#### [Page extract]
# Poetry



## MASSDRIVER (Oct 15, 2013)

There was an Inspector from Nantucket

Builder told him to suck it

Had an uphill waste and ungrounded panel

Contractor said he was anal

Now the owner just sh1ts in a bucket.

Brent


----------



## steveray (Oct 15, 2013)

I know Andrew Dice Clay....and you Sir...are no Andrew Dice Clay.....!...


----------



## cda (Oct 15, 2013)

MASSDRIVER said:
			
		

> There was an Inspector from NantucketBuilder told him to suck it
> 
> Had an uphill waste and ungrounded panel
> 
> ...


Having a bad day??


----------



## MASSDRIVER (Oct 15, 2013)

Levity!

Tough crowd.

Brent


----------



## cda (Oct 15, 2013)

MASSDRIVER said:
			
		

> Levity! Tough crowd.
> 
> Brent


I don't even no whether to tell you to keep your day job!!!


----------



## steveray (Oct 15, 2013)

MASSDRIVER said:
			
		

> Levity! Tough crowd.
> 
> Brent


Toughest crowd you will ever love!...We are like the Peace Corps........with stop work orders....


----------



## jar546 (Oct 15, 2013)

There once was a girl named Brent

Whose house was actually a tent

She sawed some wood

More than she thought she could

Now her sewer is leaking from the vent


----------



## MASSDRIVER (Oct 16, 2013)

Thanks. Now I have booggers on my shirt.

Brent


----------



## pwood (Oct 16, 2013)

MASSDRIVER said:
			
		

> Thanks. Now I have booggers on my shirt. Brent


 call it your braille shirt!


----------



## Mac (Oct 16, 2013)

BAD LIMERICK WARNING!!!!!

There once was a Codes guy in New York

Who put effort into his work

The contractors heard

he was kind of a nerd

So now they all call him the code dork.


----------

#### [Material provided]
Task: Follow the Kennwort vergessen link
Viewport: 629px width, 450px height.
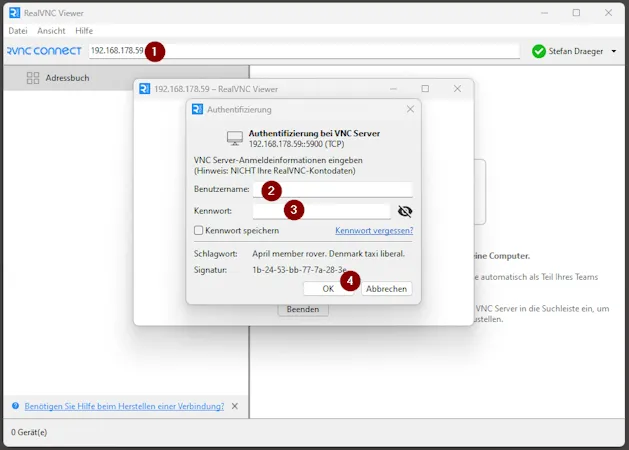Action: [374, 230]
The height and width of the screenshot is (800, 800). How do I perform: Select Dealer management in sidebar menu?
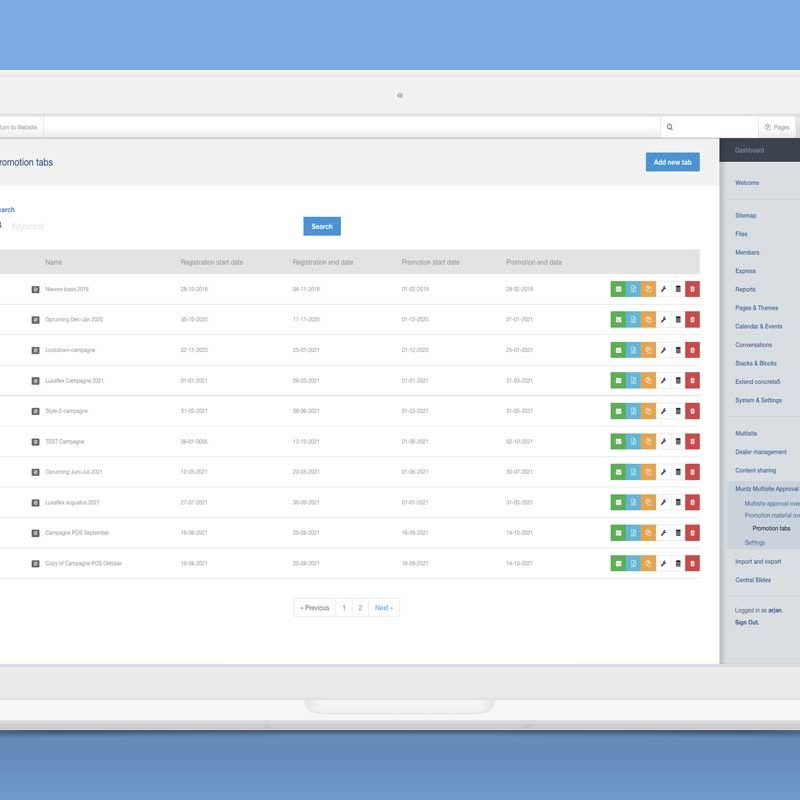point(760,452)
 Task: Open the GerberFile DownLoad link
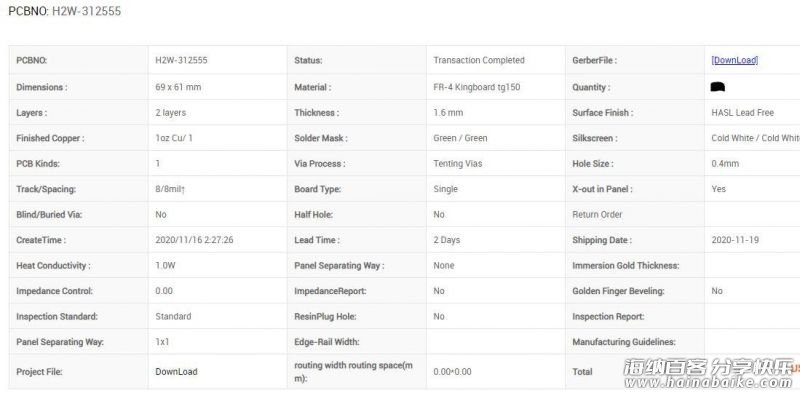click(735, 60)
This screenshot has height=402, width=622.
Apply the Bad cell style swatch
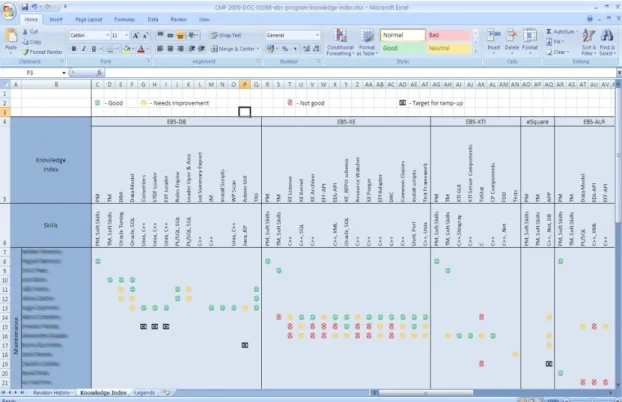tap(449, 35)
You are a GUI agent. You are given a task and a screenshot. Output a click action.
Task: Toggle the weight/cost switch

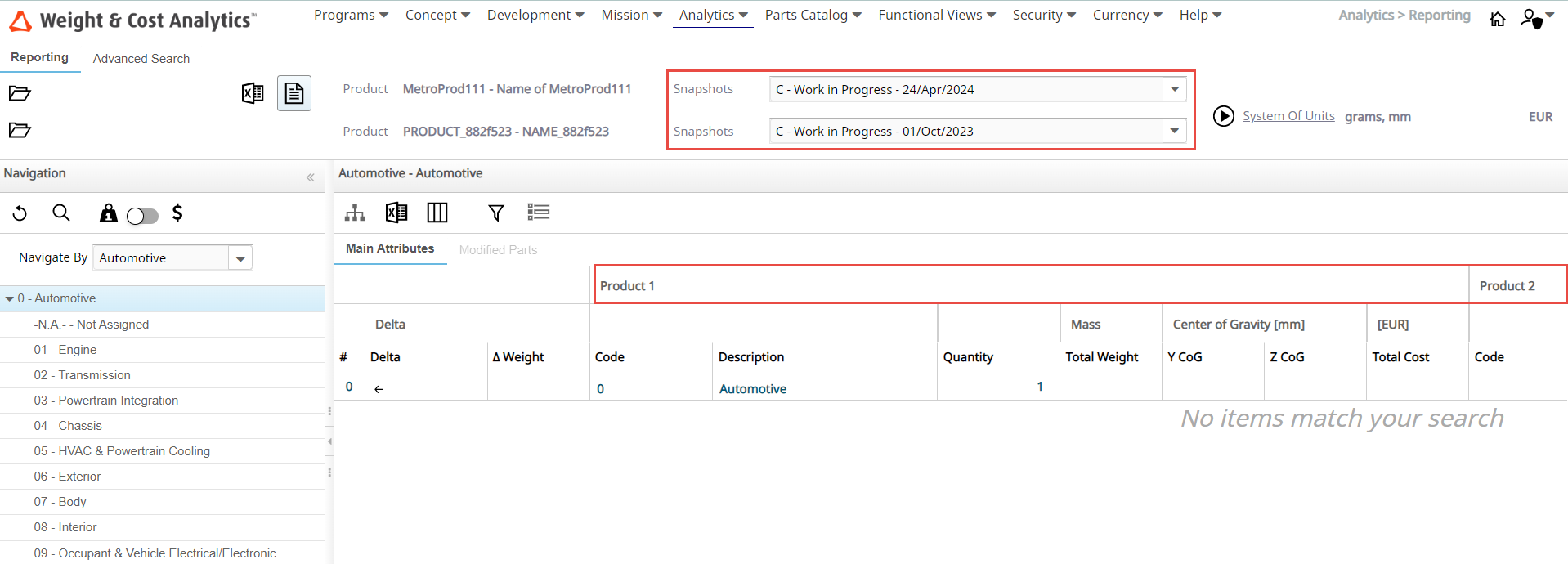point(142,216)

* * *

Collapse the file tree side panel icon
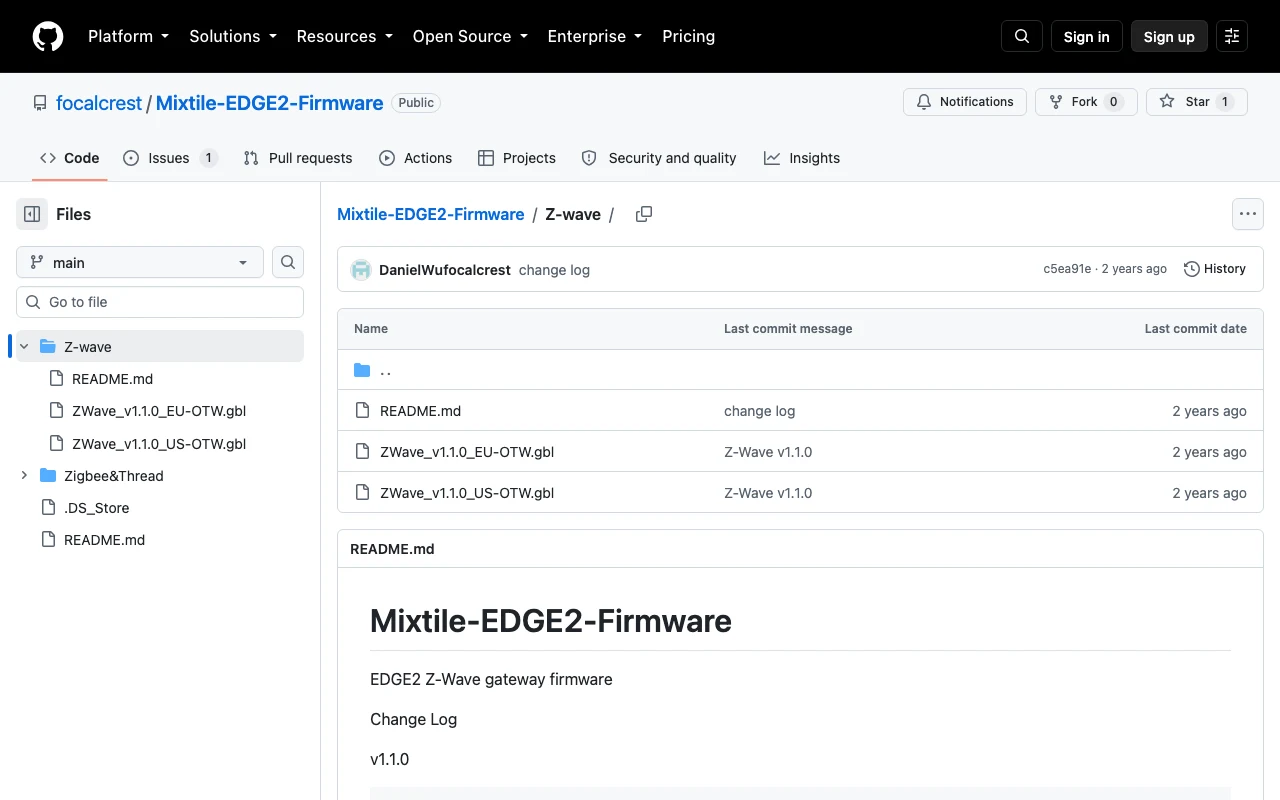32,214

* * *

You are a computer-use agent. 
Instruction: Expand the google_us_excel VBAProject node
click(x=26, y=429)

#### [Given problem 1]
Based on the poetry thread, state whether each statement agrees with the text, answering yes or no and quoting the deciding words: (a) The limerick about a girl named Brent was posted by jar546. (b) Mac's limerick places its codes guy in Nantucket. (c) pwood proposed calling it a braille shirt.
#### [Given problem 2]
Render the rows from the line with "Task: Follow the Kennwort vergessen link" up to and including the line with "point(142,216)" as a numbered list, leaving out blank lines and the pictures.

#### [Expected answer 1]
(a) Yes: "jar546 (Oct 15, 2013)" heads the post beginning "There once was a girl named Brent".
(b) No: "There once was a Codes guy in New York".
(c) Yes: "call it your braille shirt!"

#### [Expected answer 2]
1. Task: Follow the Kennwort vergessen link
2. Viewport: 629px width, 450px height.
3. Action: [374, 230]
4. The height and width of the screenshot is (800, 800). How do I perform: Select Dealer management in sidebar menu?
5. point(760,452)
6.  Task: Open the GerberFile DownLoad link
7. click(735, 60)
8. This screenshot has height=402, width=622.
9. Apply the Bad cell style swatch
10. tap(449, 35)
11. You are a GUI agent. You are given a task and a screenshot. Output a click action.
12. Task: Toggle the weight/cost switch
13. point(142,216)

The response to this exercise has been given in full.